Succinct data structures such as wavelet trees are widely used in bioinformatics. There you often have strings that cannot be tokenized or parsed meaningfully, so you just have to deal with sequences of symbols. And because the strings are often very long and/or there can be a huge number of them, the data structures have to be space-efficient.
A wavelet tree is best seen as an intermediate data structure. It doesn't do anything particularly interesting on its own, but it can be used as a building block for higher-level data structures. For example, you can create an FM-index by storing the Burrows–Wheeler transform in a wavelet tree. (Though there are better options when the alphabet is small.) And then you can use the FM-index to find exact matches of any length between the pattern and the indexed strings.
People working with succinct data structures often talk about bitvectors rather than bitmaps. The difference is that bitmaps tend to focus on set operations, while bitvectors are more about random access with rank, select, and related queries. Then you could see wavelet trees as a generalization of bitvectors from a binary alphabet to larger alphabets. And then you have people talking about wavelet trees, when they really mean a wider class of conceptually and functionally similar data structures, regardless of the actual implementation.
I think what's changed since this was posted in 2011 is the emergence of embeddings and the need to take advantage of its higher dimensional space. While embeddings expose more underlying structure that can be used for tensor math, ranking systems often are still good ol' trees.
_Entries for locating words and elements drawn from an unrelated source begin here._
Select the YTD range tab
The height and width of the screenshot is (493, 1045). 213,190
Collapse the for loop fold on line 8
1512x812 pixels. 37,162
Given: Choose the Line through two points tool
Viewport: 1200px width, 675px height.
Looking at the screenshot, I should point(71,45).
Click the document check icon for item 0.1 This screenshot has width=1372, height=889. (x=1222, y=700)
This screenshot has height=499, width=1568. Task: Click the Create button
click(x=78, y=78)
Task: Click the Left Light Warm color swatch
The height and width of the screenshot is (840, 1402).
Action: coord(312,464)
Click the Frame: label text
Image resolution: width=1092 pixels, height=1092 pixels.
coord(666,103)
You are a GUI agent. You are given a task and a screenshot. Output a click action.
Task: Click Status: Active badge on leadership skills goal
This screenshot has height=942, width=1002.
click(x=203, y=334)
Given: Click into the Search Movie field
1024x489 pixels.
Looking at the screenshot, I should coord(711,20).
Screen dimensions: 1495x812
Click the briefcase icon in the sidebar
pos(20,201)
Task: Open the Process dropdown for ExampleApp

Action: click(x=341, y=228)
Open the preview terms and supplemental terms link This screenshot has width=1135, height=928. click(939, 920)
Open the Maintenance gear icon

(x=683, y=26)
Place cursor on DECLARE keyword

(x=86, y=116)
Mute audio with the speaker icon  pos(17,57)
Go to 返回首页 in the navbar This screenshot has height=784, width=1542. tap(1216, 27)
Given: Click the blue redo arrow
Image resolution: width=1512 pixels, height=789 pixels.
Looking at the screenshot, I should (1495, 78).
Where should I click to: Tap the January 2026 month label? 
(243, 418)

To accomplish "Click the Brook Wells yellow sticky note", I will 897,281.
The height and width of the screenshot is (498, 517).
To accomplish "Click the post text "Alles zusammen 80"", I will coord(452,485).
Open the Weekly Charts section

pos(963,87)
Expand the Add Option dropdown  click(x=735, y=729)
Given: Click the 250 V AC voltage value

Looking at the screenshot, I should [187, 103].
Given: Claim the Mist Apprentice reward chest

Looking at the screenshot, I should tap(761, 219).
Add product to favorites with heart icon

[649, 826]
This project to me points at a new major "hinge" of information architecture.
What does this have to do with wavelet trees?
(Sorry for being a dick if im wrong) - was this an AI generated comment that got confused by the domain specific meaning of the word "rank" in this context?
That is a pretty badly overloaded word for it, and I didn't even pay much attention to the notion of "rank" anyways. I'm mainly interested in how the text is represented with bit vectors. It's very reminiscent of how vector math plays out in other ML domains, but I would bet that many people working with text have never heard of it.
Can you explain how this is useful for those problems though? I'm struggling to come up with a way to use rank queries on embeddings in order to get back useful information.
> It's very reminiscent of how vector math plays out in other ML domains
How so?
You weren't wrong. Wavelet Trees have no relationship whatsoever to vector embeddings.
Discussed here 12 years ago. https://news.ycombinator.com/item?id=5526991 (7 comments)
I think the site just went down.
Interestingly, this algo has absolutely nothing whatsoever to do with "Wavelets" or even waves. The name "wavelet" stuck to it mostly only because it uses a recursive decomposition approach which happens to be something that Wavelet does in actual wave processing. It got collectively labeled "Wavelet" when what was really meant was just "Recursive".
The name derives from an analogy with the wavelet transform for signals, which recursively decomposes a signal into low-frequency and high-frequency components (Wikipedia).
"Wavelet tree" is not just a collective label but the name explicitly given by the authors of the paper where the data structure was first described in. At least Vitter had worked in image/video compression, where wavelet transforms and similar techniques are common. I believe the original idea was adapting those techniques for representing strings, and the wavelet tree data structure was the final outcome.
You're seriously nit picking what "collective label" means? It means that name was accepted by the community.
Doesn't really seem like a nitpick to me. Your description of the situation feels a bit misleading.
Sounds like you haven't quite found a mistake yet. Keep thinking. Maybe you'll think of something.